## Brief 1
In the extract on Santorini eruption probabilities below, condense the paragraph beginning "Moran et al. ([2011]) present a valuable summary" into a short bulleted list that keeps its main facts.
## Brief 2
Extend the extract on Santorini eruption probabilities below, picking up right after its final sentence.

On this basis, the conditional probability of an eruption in the calendar year 2012 was lower by a factor of about 3, compared to the corresponding memory-less Poisson process probability, mentioned above. For caution, the higher value is adopted for our BBN analysis, with the alternative estimate held in reserve for sensitivity tests or margin of safety analysis.

In the light of experience in Guadeloupe in 1976 (see Hincks et al. [2014] for a recent discussion in the context of hazard assessment), we also included a Failed intrusion scenario to express the possibility that even an episode of intense and prolonged unrest may not culminate in an eruption; while this follows the terminology of Hincks et al. ([2014]), `failed eruption’ would be an equally apt label for this scenario. Failed intrusion/eruption episodes represent a major challenge for civil protection decision making.

Moran et al. ([2011]) present a valuable summary of the diverse spectrum of states of unrest that can accompany a failed eruption. However, they were unable to offer any quantitative hint of how often such stillborn eruptions are the outcome of significant episodes of unrest at volcanoes generally, and there is no basis at all for assessing the probability of this scenario for Santorini. For argument’s sake, we assumed that there was perhaps a 1-in-10 chance that the unrest episode at Santorini 2011–2012 was leading towards a failed eruption. This would have the effect of reducing the probabilities for eruption scenarios, derived above, by about 10%. There is no way of knowing whether this over- or understated failed eruption likelihood, but it did not change substantially the eruption probability evaluations used on the BBN.

Our hurried data compilation for parameters to plug in to the BBN did not address the question of the “size” of any incipient eruption. In principle, and for a more comprehensive appraisal, the eruptive classes on the target node could be subdivided by some suitable metric of eruption size. Pyle and Elliott ([2006]) suggested that, following a pause of about 60 years, the next lava flow eruption duration might be expected to be similar to that of the 1925 – 1928 event (i.e. effusive extrusion, perhaps lasting many months or a few years).

Whereas eruption size is not a variable, implicit in this probabilistic formulation is some time window for occurrence of the first next event: again, just for illustration, we assumed one year ahead was appropriate on the basis that historical data for Santorini allow us to estimate base-rate annual probabilities of event occurrence on this timescale (n.b. the state labelled Non magmatic covers all other non-magmatic causes of unrest or surface manifestations, in the chosen interval). The following base-rates on Table 2 were adopted as prior probabilities in the BBN top target node.

In any random year – without additional monitoring information – there would be about a 2% chance of eruptive activity. Here we assumed a lava flow or dome-forming eruption to be three times more likely than a failed intrusion episode; the latter, in turn, was enumerated five times more likely than an explosion being the first new eruptive action. This leaves a balance prior probability of 98% that no magmatic eruptive activity ensues in the following 12 months.

## Available data
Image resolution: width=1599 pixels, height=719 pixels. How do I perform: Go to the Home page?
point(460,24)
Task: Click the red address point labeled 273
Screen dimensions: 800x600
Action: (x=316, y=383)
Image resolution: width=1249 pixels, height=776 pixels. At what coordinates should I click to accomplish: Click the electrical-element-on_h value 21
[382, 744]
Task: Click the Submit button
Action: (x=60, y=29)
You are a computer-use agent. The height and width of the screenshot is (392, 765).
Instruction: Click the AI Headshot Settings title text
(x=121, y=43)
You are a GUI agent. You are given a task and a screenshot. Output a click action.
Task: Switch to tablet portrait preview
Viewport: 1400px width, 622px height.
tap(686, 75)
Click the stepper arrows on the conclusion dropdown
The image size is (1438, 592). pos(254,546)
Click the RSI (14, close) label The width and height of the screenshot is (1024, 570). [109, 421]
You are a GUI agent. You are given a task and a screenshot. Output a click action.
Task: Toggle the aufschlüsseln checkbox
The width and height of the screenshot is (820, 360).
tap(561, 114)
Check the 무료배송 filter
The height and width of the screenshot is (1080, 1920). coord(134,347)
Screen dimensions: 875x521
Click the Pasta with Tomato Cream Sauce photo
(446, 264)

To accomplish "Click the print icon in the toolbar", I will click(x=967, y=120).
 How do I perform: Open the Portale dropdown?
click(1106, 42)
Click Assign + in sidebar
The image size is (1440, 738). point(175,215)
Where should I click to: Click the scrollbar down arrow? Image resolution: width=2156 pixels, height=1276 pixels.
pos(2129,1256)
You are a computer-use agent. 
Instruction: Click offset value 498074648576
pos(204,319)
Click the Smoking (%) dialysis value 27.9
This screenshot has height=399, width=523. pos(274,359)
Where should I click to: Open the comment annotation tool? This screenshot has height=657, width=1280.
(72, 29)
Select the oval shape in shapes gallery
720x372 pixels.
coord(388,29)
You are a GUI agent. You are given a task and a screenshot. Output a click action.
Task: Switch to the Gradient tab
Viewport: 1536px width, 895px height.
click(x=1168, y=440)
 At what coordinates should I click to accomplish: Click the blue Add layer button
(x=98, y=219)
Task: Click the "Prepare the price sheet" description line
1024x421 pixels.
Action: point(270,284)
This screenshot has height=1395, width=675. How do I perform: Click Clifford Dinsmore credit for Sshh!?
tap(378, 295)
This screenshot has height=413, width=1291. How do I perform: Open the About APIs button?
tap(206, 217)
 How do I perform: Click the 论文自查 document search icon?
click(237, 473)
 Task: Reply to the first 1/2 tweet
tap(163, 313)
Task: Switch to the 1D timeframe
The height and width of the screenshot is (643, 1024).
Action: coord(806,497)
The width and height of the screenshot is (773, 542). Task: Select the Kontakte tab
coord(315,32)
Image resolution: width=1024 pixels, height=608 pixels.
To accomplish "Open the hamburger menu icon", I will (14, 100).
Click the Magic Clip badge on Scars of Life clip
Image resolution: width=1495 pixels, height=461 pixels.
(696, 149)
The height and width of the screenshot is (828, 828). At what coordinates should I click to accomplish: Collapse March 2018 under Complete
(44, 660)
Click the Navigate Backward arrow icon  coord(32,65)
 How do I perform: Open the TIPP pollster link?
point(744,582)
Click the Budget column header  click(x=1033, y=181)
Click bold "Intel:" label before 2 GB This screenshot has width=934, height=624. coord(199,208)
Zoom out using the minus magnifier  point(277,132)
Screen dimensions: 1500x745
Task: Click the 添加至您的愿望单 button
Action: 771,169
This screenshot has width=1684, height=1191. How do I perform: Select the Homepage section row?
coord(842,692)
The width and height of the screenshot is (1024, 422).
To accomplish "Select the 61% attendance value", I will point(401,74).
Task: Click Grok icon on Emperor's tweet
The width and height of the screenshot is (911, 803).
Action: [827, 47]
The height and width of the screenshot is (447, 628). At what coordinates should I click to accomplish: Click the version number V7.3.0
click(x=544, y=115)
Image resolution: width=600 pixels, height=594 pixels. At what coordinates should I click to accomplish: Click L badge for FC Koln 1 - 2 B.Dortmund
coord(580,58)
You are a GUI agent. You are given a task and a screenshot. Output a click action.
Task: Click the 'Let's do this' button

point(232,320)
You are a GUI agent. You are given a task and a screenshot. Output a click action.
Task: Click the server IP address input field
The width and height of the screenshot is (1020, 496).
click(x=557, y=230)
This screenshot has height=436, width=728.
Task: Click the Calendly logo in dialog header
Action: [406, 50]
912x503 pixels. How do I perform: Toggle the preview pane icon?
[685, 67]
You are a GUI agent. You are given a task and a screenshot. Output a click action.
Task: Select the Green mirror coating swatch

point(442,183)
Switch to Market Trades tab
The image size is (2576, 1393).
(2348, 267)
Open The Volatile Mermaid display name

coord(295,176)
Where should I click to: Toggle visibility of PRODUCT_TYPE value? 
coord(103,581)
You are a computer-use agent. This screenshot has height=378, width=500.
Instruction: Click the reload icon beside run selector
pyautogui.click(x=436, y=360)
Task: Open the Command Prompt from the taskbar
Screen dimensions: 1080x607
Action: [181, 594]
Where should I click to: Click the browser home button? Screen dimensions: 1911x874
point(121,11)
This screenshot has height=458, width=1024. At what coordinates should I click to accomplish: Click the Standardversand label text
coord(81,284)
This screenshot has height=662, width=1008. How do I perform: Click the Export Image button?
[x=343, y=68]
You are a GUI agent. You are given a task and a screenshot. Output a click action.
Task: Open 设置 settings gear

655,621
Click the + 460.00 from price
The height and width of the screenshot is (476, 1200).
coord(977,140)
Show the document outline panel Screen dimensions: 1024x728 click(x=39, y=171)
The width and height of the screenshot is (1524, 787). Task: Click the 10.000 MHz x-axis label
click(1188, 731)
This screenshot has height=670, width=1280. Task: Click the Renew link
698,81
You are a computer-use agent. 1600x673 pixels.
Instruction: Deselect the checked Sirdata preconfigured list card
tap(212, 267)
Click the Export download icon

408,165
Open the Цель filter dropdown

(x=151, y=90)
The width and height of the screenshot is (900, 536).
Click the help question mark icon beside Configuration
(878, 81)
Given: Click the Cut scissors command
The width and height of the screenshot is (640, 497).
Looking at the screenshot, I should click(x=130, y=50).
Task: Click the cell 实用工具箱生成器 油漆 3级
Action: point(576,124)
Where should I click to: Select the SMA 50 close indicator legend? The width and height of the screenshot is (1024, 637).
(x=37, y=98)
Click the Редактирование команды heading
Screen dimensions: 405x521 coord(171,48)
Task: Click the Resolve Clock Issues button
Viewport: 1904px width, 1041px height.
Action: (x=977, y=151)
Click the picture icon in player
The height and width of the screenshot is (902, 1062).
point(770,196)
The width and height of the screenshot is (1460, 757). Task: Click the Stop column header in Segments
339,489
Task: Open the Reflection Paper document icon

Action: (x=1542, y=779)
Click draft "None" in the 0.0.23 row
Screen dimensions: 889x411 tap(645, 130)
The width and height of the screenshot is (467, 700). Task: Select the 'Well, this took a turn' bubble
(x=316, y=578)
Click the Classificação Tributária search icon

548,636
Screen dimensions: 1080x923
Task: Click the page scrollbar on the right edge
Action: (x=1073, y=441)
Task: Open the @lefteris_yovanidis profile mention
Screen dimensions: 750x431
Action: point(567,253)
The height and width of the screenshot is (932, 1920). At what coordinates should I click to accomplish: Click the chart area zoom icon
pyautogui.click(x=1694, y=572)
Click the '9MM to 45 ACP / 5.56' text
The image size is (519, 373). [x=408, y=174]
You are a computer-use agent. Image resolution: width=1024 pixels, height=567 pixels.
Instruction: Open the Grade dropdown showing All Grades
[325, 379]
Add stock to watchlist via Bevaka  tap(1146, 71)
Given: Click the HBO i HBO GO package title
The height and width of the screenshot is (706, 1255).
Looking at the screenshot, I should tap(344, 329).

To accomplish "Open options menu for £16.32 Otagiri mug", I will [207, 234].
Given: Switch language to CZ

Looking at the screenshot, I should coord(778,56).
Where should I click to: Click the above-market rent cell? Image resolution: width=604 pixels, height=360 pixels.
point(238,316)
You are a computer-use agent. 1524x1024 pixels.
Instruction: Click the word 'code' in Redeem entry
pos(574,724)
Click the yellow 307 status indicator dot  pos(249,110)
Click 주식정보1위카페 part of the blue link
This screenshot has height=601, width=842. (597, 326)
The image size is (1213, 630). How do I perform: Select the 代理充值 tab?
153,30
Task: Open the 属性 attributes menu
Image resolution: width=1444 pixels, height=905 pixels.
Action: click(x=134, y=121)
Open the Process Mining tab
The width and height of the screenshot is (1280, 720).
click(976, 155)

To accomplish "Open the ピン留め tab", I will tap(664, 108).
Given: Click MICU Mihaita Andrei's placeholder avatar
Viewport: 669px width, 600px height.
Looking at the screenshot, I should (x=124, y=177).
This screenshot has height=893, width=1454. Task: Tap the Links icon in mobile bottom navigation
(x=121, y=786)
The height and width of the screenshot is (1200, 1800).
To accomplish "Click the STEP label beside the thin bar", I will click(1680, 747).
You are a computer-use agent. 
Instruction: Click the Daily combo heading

## Your response 1
- Moran et al. (2011) summarize the diverse states of unrest that can accompany a failed eruption. They give no quantitative indication of how often significant unrest at volcanoes ends in such a stillborn eruption.
- There is no basis for assessing the probability of this scenario for Santorini.
- For argument's sake, a 1-in-10 chance was assumed that the 2011–2012 unrest at Santorini was leading toward a failed eruption.
- This assumption would reduce the eruption scenario probabilities derived earlier by about 10%.
- There is no way of knowing whether this likelihood was overstated or understated. It did not substantially change the eruption probability evaluations used in the BBN.

## Your response 2
Although often overlooked when unrest near a volcano is being informally assessed, it is essential to include an outcome such as “Nothing happens” (here Non magmatic). The possibility will always exist that the signs of unrest are generated by some cause other than incipient eruptive/intrusive magmatic movement or pressurization (see Conclusions and discussion, below).

Posterior probabilities on the target node are calculated by “instantiating” some or all the observation nodes upon acquiring new observations or data – i.e. the target priors are updated through the acquisition of “new” evidential information. Four basic observational monitoring nodes are included in the BBN: DC_seismicity; LP_Hybrid_Tremor; Inflation, and Gas. The node DC_seismicity stands for double-couple (i.e. rock stress failure) earthquakes, which may be either pure tectonic type or volcano-tectonic, depending upon the causal process. Where both tectonic and volcanic processes are possible causes, the nature of observed DC quakes can be ambiguous. The node labelled LP_Hybrid_Tremor encapsulates (non-double-couple) Long Period, Hybrid seismic events and volcanic tremor, all of which conventionally are interpreted – if observed close to or under a volcano – as indicators of magmatic fluid or gas movement. Inflation captures the notion of ground deformation uplift due either to magma movement or pressurization, or to tectonic fault processes – another potentially ambiguous sign. The node Gas represents the detection, or non-detection, of gas flux or gases with a magmatic imprint.

Before the eruption scenario probabilities can be calculated, however, a conditional probability table (CPT, sometimes “contingency table”) needs to be enumerated for each observational node. This involves quantifying the full matrix of probabilities for the particular unrest signs being present or absent, conditional on each of the volcanic states being true (n.b. inference of the latter states is unavoidable because they cannot be observed or determined independently).

Values inserted in the CPT can come from the statistics of historical precedents at the subject volcano – more commonly with additional guidance from other similar volcanoes – with derived conditional probabilities usually moderated by expert judgement. The example of the LP_Hybrid_Tremor node CPT, with illustrative probability values, is shown in Figure 4.

Prior Conditional Probability Table (CPT) for one BBN node.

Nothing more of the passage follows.